Polynomial Regression | Capture nonlinear patterns with a linear model

Created: 2019-03-26 Last updated: 2020-03-11 Read time: 3 min

まとめ

Polynomial regression expands features with powers so that a linear model can fit nonlinear relationships.
The model remains a linear combination of coefficients, preserving closed-form solutions and interpretability.
Higher degrees increase expressiveness but also invite overfitting, making regularization and cross-validation important.
Standardizing features and tuning the degree plus penalty strength leads to stable predictions.

Intuition #

A straight line cannot describe smooth curves or hill-shaped patterns. By expanding the input with polynomial terms—$x, x^2, x^3, \dots$ for univariate regression, or powers and interaction terms for multivariate regression—we can express nonlinear behaviour while still using a linear model.

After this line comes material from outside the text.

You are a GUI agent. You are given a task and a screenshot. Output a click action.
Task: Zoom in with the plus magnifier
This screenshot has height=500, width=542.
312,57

Mathematical formulation #

Given $\mathbf{x} = (x_1, \dots, x_m)$, we build a polynomial feature vector $\phi(\mathbf{x})$ up to degree $d$ and fit a linear regression on top of it. For $m = 2$ and $d = 2$,

$$ \phi(\mathbf{x}) = (1, x_1, x_2, x_1^2, x_1 x_2, x_2^2), $$

and the model becomes

$$ y = \mathbf{w}^\top \phi(\mathbf{x}). $$

As $d$ grows, the number of terms increases rapidly, so in practice we start with degree 2 or 3 and pair it with regularization (e.g., Ridge) when necessary.

Experiments with Python #

Below we add third-degree polynomial features and fit a curve to data generated from a cubic function plus noise.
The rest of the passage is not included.